In 2008, the Asia-Pacific Consensus for Gastric Cancer Prevention recommended surveying and treating the entire populations for H pylori infection in high risk regions, defined as those where the incidence of gastric cancer in the population is higher than 20/100,000 inhabitants( 59 ). The recently published Maastricht IV Consensus believes that this approach should be considered in other high-risk areas in the world( 132 ). According to the Consensus, indication of treatment for the entire infected population is not currently recommended among us. Data on incidence and mortality of gastric cancer showed intermediate values (incidence of 13 cases to 100,000 in the male population and 7 cases per 100,000 inhabitants in the female population)( 101 ). Furthermore, epidemiological data on gastric cancer is incomplete in many regions, and non-invasive methods for diagnosing the infection are not widely available.

Statement 20:

Indications for eradication of H pylori as a measure to prevent gastric cancer: First-degree relatives of gastric cancer carriers Agreement level: 100%; Recommendation grade: A; Evidence level: 1B After gastric resection, endoscopic or surgical adenocarcinoma Agreement level: 100%; Recommendation grade: A; Evidence level: 1B Patients with severe pangastritis, atrophic gastritis and/or intestinal metaplasia Agreement level: 100%; Recommendation grade: B: Evidence level: 1B

Meta-analysis( 173 ) and case-control studies conducted in Asia( 188 ), Europe( 47 , 61 ) and Latin America( 149 ), including Brazil( 147 ), show that first-degree relatives of gastric cancer carriers have a 2 to 3 times higher risk of developing neoplasia, so search and eventual eradication of bacteria in this population is fully justified. Metachronous tumors in the gastric remnant have been described in up to 10% of patients undergoing gastric, endoscopic or surgical resection for early gastric cancer( 182 , 187 , 194 ). A recent randomized controlled trial from Japan showed that eradication of H pylori in patients undergoing endoscopic resection for early gastric cancer, followed for 3 years, was able to reduce the risk of developing metachronous gastric cancer from 4 per 100 persons per year to 1.4 per 100 persons per year in the eradicated group( 66 ). Also considered high-risk patients for development of gastric cancer are those undergoing gastric resections for benign diseases (peptic ulcer, for example) and patients carrying other gastric neoplasias such as adenoma and MALT lymphoma. Besides bacteria eradication, endoscopic monitoring at regular intervals in this population is recommended( 17 , 180 , 190 , 195 ).

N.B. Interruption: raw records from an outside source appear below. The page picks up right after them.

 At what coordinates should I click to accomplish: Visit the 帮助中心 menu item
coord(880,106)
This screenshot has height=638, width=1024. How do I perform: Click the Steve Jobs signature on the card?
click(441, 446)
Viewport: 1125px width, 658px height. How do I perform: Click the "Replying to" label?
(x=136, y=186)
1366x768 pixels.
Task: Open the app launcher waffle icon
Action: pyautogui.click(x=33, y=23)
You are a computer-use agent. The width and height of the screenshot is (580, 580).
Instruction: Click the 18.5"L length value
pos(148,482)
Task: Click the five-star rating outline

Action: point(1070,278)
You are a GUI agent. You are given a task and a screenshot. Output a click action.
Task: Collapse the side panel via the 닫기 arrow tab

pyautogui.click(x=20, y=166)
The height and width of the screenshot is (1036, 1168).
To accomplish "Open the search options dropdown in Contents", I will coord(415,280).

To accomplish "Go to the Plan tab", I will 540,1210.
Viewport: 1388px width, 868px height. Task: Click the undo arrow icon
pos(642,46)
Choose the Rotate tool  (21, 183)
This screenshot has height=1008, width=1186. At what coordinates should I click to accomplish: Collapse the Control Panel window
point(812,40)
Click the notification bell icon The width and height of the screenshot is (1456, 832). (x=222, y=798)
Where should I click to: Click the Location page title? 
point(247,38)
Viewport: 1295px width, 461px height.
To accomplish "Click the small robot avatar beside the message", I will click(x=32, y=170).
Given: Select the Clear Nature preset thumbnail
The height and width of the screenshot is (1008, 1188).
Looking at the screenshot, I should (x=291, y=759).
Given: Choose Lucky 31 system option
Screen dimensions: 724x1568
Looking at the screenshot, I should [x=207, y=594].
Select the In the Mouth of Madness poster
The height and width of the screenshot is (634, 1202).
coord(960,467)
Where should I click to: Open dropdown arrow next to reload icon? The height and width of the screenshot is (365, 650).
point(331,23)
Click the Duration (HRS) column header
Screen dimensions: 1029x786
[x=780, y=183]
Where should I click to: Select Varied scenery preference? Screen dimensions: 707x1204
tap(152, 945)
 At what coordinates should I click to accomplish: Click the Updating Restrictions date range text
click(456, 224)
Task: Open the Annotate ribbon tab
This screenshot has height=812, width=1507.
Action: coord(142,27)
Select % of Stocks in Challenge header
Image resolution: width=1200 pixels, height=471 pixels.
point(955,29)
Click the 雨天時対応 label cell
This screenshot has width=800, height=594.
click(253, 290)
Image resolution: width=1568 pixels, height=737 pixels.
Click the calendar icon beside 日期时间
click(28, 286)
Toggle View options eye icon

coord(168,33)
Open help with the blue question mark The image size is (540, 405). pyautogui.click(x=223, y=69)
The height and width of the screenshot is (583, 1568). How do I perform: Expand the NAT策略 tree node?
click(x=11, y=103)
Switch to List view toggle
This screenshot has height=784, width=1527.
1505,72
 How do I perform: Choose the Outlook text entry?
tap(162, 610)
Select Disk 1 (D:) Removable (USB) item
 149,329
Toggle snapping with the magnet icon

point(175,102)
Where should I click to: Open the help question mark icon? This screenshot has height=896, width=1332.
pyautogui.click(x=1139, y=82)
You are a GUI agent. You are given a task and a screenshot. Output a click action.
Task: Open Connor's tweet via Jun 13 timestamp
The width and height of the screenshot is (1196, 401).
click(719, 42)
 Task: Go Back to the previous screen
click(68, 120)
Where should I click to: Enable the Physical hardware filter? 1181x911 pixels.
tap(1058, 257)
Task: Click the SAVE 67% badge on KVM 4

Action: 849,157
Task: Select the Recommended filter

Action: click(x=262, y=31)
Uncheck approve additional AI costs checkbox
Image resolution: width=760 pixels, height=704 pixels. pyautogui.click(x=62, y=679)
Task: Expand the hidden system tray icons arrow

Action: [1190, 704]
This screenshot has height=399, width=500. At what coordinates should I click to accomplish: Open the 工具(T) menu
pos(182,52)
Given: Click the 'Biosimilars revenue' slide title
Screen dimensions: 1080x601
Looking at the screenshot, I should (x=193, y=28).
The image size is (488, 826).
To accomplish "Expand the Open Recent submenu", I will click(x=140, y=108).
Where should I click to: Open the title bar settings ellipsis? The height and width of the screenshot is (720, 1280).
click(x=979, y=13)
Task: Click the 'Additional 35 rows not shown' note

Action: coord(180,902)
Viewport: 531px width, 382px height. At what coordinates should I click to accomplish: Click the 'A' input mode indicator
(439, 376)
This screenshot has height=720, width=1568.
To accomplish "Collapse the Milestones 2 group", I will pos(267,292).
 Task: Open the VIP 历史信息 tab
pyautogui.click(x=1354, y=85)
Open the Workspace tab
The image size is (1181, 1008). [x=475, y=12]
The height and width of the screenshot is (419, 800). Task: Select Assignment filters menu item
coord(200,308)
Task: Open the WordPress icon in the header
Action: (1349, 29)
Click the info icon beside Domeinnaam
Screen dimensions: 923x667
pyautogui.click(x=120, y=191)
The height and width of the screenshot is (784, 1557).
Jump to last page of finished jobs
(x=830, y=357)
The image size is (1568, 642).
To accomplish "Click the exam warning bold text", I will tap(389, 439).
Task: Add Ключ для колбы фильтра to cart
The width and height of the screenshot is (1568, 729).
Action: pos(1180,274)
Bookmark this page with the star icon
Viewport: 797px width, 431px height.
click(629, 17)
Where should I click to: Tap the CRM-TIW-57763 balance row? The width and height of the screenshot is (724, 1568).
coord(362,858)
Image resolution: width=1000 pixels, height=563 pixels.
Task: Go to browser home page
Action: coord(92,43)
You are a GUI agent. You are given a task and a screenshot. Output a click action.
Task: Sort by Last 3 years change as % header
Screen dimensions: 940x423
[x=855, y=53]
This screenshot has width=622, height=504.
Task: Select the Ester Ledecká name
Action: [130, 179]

One epidemiological study suggests that prolonged use (more than 1 year) of proton pump inhibitors might be associated with increased gastric cancer risk( 159 ). Prolonged use and high doses of antisecretories in an animal model has been capable of promoting adenocarcinoma development in H pylori infected animals, strengthening the recommendation for it to be eradicated as a measure of preventing gastric cancer in this group of individuals (see below)( 88 , 132 ).

Statement 21:

After eradication of H pylori , the follow-up of patients carrying precancerous conditions should be done with: Endoscopic examinations with collection of two fragments from the gastric corpus and antrum Agreement level: 100%; Recommendation grade: C; Evidence level: 2B 3-year interval between endoscopic examinations for patients with atrophy and/or extensive intestinal metaplasia in the gastric antrum and corpus Agreement level: 100%; Recommendation grade: D; Evidence level: 4

The number and location of the biopsies to be taken during the endoscopic follow-up examination of patients with preneoplastic conditions is cause for major divergence, because of the lack of methodologically well-designed studies to support them. Even assuming that the technological progress of endoscopes and more comprehensive studies can substantially change this decision, the Consensus opted to follow the European recommendation to perform, at least, the removal of two fragments in the antrum and at least two fragments in the gastric corpus, in both small and large curvature( 40 ). It is also recommended that histological analysis of the fragments be made under the criteria established by the updated Sydney System( 41 ) and, where possible, through it, to promote the atrophy and intestinal metaplasia graduation as recently described by systems, OLGA - Operative Link Assessment on Gastritis - and OLGIM - Operative Link on Gastritis by Intestinal Metaplasia( 18 , 176 ).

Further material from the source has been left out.